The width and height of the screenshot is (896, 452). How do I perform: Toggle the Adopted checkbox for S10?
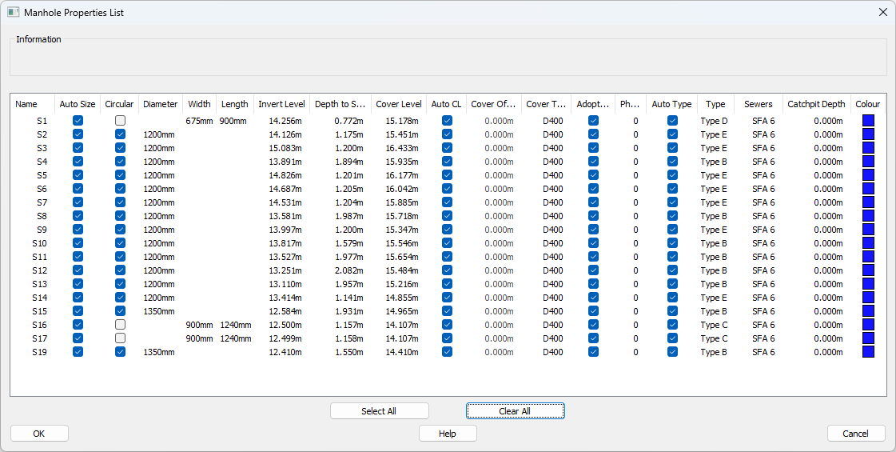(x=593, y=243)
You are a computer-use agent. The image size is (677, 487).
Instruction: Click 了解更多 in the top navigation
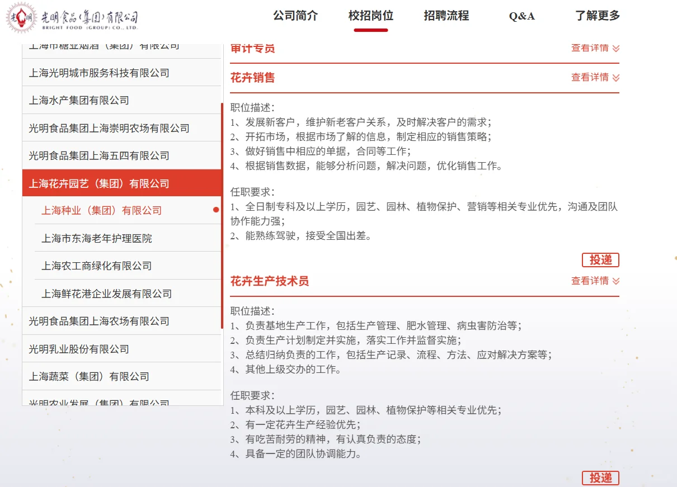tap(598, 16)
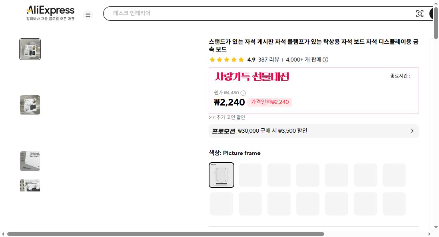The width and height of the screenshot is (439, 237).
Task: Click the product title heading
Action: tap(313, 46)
...
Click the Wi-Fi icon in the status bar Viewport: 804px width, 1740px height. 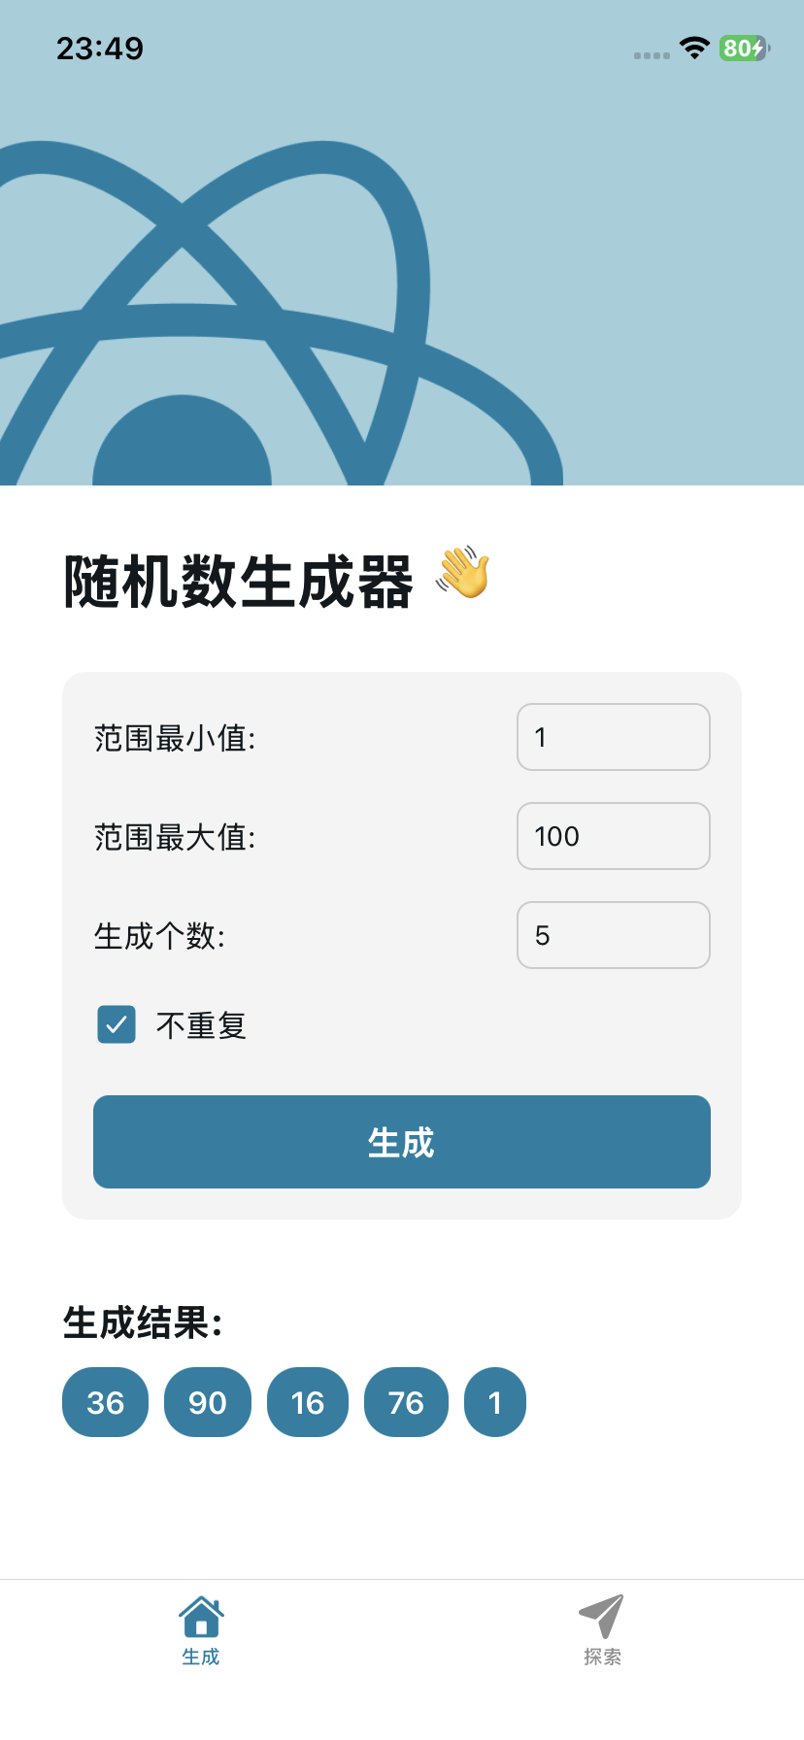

» Short task: Print the lines of the records above, from the line containing "The width and height of the screenshot is (896, 452)." through the line containing "Action: tap(313, 46)", inclusive, and leave the pictures out of your answer.

» Reply to the task:
The width and height of the screenshot is (896, 452). How do I perform: Toggle the Adopted checkbox for S10?
(x=593, y=243)
You are a computer-use agent. The image size is (677, 487).
Instruction: Click 了解更多 in the top navigation
tap(598, 16)
The width and height of the screenshot is (439, 237).
Task: Click the product title heading
Action: tap(313, 46)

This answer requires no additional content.